Para entender melhor o filme , é preciso ter em
mente uma das mais famosas teorias da conspiração : a dos Arcontes. Apesar desse nome não ser mencionado no
filme, há um personagem que fala sobre ela. Segundo essa teoria, os demônios de
todas as religiões são, na verdade, extraterrestres. Ora, então por que esses
demônios sempre foram representados de formas diferentes? Por que eles tomam a
forma do maior medo das pessoas conforme
o tempo e a cultura . Mas, na verdade, seriam extraterrestres interdimensionais que se alimentam
do medo e do sofrimento humanos. Apesar de pequenas alterações na teoria
original para manter o dinamismo da trama , o cerne da narrativa dos arcontes
está lá: extraterrestres responsáveis por criar medo e sofrimento na humanidade – pois deles
se alimentariam- de acordo com a teoria . A diferença é que no filme eles conseguiram uma
forma muito mais eficaz e poderosa de fazer isso : provocando o caos e o pânico
nas cidades, ao tomar a forma daquilo que mais amedronta as pessoas. Como eles conseguiram isso? O filme não deixa claro, mas
dá uma pista de que seria o começo do
Apocalipse teria aberto uma espécie de portal para a ação livre desses seres.
![]() |
| Os Arcontes |
À certa altura da narrativa, tomamos
conhecimento de que algumas pessoas sofreram uma espécie de mutação : os loucos, os psicopatas e os cegos. Eles
são afetados de forma diferente: não cometem suicídio, mas passam a caçar as
outras pessoas , forçando-as a abrir os olhos
para serem afetadas pelos ets e assim cometerem suicídio. Ora, por que os loucos
e psicopatas não cometem suicídio? Por
que eles já vivem dominados pelo inconsciente- que é por onde os arcontes atuam. Os Ets manipula-os, usando-os para capturar
ou enganar as pessoas que se protegeram e ainda não foram afetadas por
esse distúrbio mental. Ou seja, tanto os loucos quantos os psicopatas estão a
serviço do mal representado pelos ets. E por que os cegos também não são
afetados? Por que não conseguem ver a luz do sol e, portanto, não veem as
criaturas. Mas estes últimos são totalmente imunes, ao contrário dos loucos e
psicopatas que passam a trabalhar para “eles”- os ets.

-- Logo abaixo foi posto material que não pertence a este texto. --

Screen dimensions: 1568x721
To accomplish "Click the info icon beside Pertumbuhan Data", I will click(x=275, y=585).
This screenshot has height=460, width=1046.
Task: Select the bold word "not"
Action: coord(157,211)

Por fim, arrisco dizer que haverá um Bird Box
2, já que muita coisa deixou de ser resolvida ou explicada. Então, assista
o primeiro e se prepare para grandes emoções caso haja um segundo. Sem
fazer essas inferências e sem compreender
a teoria por trás dele, haverá o risco de terminar o filme com a terrível
sensação do “não entendi nada”. Depois dessas explicações você poderá curtir
plenamente um grande suspense psicológico, com ótimo elenco e uma história incrível que, apesar de
ficcional, pode até ter um “pé” na realidade.